The Tory leader’s comments come after Statistics Canada data released on May 29 revealed that Canada made a slight foray into a technical recession in the first quarter of 2026 following a decline in the economy in two consecutive quarters.

Poilievre accused Carney of being “the only leader in the G7 to have taken your country into a recession,” adding that Carney’s reasons for the technical recession, such as tariffs and the war in Iran, “do not workm” as all other G7 countries faced the same pressures.

He said Canada’s economic downturn is seen in job losses, a high unemployment rate, declining business investment, growing debt among Canadians, and increased food bank use.

He noted that Canada saw 112,300 job losses in the first quarter of this year, and that the country has the second-highest unemployment rate in the G7. He also pointed to business investment falling another 0.7 percent, marking the fifth-consecutive quarterly decline, as well as more than $20 billion of net investment having fled Canada’s economy.

Approximately 1.5 million Canadians missed a debt payment in the first three months of this year, he said, adding that Canada has the highest household debt in the G7 “by far.” He also pointed to the CEO of Daily Bread Food Bank in Toronto telling MPs in committee this week that one-10th of Greater Toronto Area residents are now using a food bank.

Speaking at a press conference on May 29, Poilievre said the federal government needs a “real plan” to incentivize the United States to sign a tariff-free trade agreement with Canada, to eliminate capital gains tax on reinvestments in Canada, to end the industrial carbon tax, and to cut taxes on work, energy, home building and investment.

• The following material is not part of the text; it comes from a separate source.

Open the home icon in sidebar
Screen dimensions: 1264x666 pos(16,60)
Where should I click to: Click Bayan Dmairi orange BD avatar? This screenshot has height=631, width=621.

“The only way out of this Liberal recession is to reverse the policies that caused it in the first place,” Poilievre said, adding that his party is calling on the prime minister to table a bill in the House of Commons to reverse all economic policies Liberals have introduced over the last decade.

The Conservatives followed up Poilievre’s remarks with a statement on May 31 saying the party is calling for an “emergency recession debate” in the House of Commons.

Technical Recession

StatCan data on May 29 showed that Canada’s economy fell by 1 percent in the fourth quarter of 2025 and by 0.1 percent in the first quarter of 2026 on an annualized basis. The technical definition of a recession is two consecutive quarters of negative GDP growth.

Before the data was released, economists had largely expected growth of 1.5 percent of GDP on an annualized basis in the first quarter of this year.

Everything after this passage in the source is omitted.